### [Stated exercise a]
Translate this sentence from the passage on goals and criticism into Spanish: "Error correction is the only way to reliably achieve any goal."

### [Selected excerpt]
----------

So some good goals, in my opinion:

Long term: open-ended knowledge creation

Medium term: cure aging, invent self-replicating nanobots, win war on terror,
write important book, invent AI

Short term: make a sandwich, be kind to one's children, quit smoking, make a
useful product, solve a problem you were having, learn how to play Mario
Galaxy well

None of these are (I imagine) especially odd. That is because we have to start
where we are. We already have goals. Most of them are good goals to pursue,
for now. In the event we decide we want something better, or see a problem
with them, we should seek to make (gradual) improvements. So, nothing
revolutionary here. In fact, while I think most people are mistaken about
moral philosophy, I don't have a problem with most of their actual ideas about
how to live day to day. We have the most peaceful, cooperative, and effective
civilization ever to exist; or, in other words, we have the most knowledge of
morality that has ever existed. Average people have this, and use it in their
routine lives.

Can we do even better? Of course. But most of my suggestions are not about
changing one's goals, but instead about changing how one tries to accomplish
them. So, for example, it is very important to enjoy criticism. This is common
knowledge, but people still have trouble with it, and often don't fully
understand the reasons it's important. To sketch out my answer, criticism
stabilizes true ideas (because they withstand it better than their rivals),
while an environment without criticism does not differentiate truth and
falsity. And criticism is a means of error correction. Error correction is the
only way to reliably achieve any goal. There is no way to reliably come up
with the right approach, initially, so anyone who wants to consistently
succeed has to be able to find and correct errors.

----------

### [Information provided]
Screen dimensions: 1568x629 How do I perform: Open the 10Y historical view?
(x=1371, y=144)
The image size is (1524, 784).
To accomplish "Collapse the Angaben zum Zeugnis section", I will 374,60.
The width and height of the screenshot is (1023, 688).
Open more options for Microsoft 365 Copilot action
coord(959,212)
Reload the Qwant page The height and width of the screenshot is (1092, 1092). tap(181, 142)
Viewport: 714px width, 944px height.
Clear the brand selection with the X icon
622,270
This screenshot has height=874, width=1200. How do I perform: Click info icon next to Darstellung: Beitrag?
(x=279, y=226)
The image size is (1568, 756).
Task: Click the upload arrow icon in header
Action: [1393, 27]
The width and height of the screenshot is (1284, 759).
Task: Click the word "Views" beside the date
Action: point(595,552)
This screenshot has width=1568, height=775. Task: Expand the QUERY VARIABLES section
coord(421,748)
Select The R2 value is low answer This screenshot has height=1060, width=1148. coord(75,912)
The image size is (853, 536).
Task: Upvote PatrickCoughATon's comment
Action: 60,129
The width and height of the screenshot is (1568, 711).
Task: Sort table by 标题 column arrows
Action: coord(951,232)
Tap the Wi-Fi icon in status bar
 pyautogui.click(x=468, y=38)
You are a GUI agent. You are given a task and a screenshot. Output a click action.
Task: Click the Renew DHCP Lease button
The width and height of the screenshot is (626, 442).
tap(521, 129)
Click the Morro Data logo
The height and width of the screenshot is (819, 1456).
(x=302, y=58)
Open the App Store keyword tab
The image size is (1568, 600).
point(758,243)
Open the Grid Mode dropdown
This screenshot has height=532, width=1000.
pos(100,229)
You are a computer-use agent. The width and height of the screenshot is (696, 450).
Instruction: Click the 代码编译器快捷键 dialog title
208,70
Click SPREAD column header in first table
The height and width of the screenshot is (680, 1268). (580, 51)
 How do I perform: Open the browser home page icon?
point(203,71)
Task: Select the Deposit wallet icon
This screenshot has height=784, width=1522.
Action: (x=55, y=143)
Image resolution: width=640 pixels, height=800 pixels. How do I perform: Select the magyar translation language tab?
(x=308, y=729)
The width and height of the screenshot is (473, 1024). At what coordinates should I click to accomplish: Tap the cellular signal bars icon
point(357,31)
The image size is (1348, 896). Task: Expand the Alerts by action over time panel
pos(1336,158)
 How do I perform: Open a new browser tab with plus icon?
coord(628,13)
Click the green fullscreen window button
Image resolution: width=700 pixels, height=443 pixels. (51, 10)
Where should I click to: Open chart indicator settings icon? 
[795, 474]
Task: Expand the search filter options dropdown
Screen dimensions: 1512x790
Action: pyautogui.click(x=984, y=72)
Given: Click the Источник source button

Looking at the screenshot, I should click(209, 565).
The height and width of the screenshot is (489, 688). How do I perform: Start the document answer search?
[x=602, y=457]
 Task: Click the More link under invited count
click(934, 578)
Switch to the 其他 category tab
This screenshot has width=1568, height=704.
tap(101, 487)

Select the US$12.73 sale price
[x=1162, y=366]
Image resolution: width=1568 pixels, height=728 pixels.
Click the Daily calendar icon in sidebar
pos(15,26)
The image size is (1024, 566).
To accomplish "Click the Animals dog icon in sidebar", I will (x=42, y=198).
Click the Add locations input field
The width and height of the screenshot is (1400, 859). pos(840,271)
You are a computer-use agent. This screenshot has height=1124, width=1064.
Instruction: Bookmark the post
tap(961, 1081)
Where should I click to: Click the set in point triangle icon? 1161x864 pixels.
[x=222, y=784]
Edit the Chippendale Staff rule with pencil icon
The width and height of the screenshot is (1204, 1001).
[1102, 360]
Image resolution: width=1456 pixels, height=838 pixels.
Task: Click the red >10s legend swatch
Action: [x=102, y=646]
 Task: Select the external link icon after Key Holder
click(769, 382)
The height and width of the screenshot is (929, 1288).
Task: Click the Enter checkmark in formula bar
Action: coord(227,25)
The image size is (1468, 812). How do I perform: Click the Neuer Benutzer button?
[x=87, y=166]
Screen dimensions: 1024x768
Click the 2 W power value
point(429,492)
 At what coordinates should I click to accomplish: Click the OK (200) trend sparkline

----------

### [Stated exercise b]
Reproduce only the entries between the lines holding "Open the App Store keyword tab" and "tap(961, 1081)", inclusive, with "dropdown" swapped for "menu" and nothing else changed.

### [Full output a]
La corrección de errores es la única manera de lograr cualquier objetivo de forma fiable.

### [Full output b]
Open the App Store keyword tab
The image size is (1568, 600).
point(758,243)
Open the Grid Mode menu
This screenshot has height=532, width=1000.
pos(100,229)
You are a computer-use agent. The width and height of the screenshot is (696, 450).
Instruction: Click the 代码编译器快捷键 dialog title
208,70
Click SPREAD column header in first table
The height and width of the screenshot is (680, 1268). (580, 51)
 How do I perform: Open the browser home page icon?
point(203,71)
Task: Select the Deposit wallet icon
This screenshot has height=784, width=1522.
Action: (x=55, y=143)
Image resolution: width=640 pixels, height=800 pixels. How do I perform: Select the magyar translation language tab?
(x=308, y=729)
The width and height of the screenshot is (473, 1024). At what coordinates should I click to accomplish: Tap the cellular signal bars icon
point(357,31)
The image size is (1348, 896). Task: Expand the Alerts by action over time panel
pos(1336,158)
 How do I perform: Open a new browser tab with plus icon?
coord(628,13)
Click the green fullscreen window button
Image resolution: width=700 pixels, height=443 pixels. (51, 10)
Where should I click to: Open chart indicator settings icon? 
[795, 474]
Task: Expand the search filter options menu
Screen dimensions: 1512x790
Action: pyautogui.click(x=984, y=72)
Given: Click the Источник source button

Looking at the screenshot, I should click(209, 565).
The height and width of the screenshot is (489, 688). How do I perform: Start the document answer search?
[x=602, y=457]
 Task: Click the More link under invited count
click(934, 578)
Switch to the 其他 category tab
This screenshot has width=1568, height=704.
tap(101, 487)

Select the US$12.73 sale price
[x=1162, y=366]
Image resolution: width=1568 pixels, height=728 pixels.
Click the Daily calendar icon in sidebar
pos(15,26)
The image size is (1024, 566).
To accomplish "Click the Animals dog icon in sidebar", I will (x=42, y=198).
Click the Add locations input field
The width and height of the screenshot is (1400, 859). pos(840,271)
You are a computer-use agent. This screenshot has height=1124, width=1064.
Instruction: Bookmark the post
tap(961, 1081)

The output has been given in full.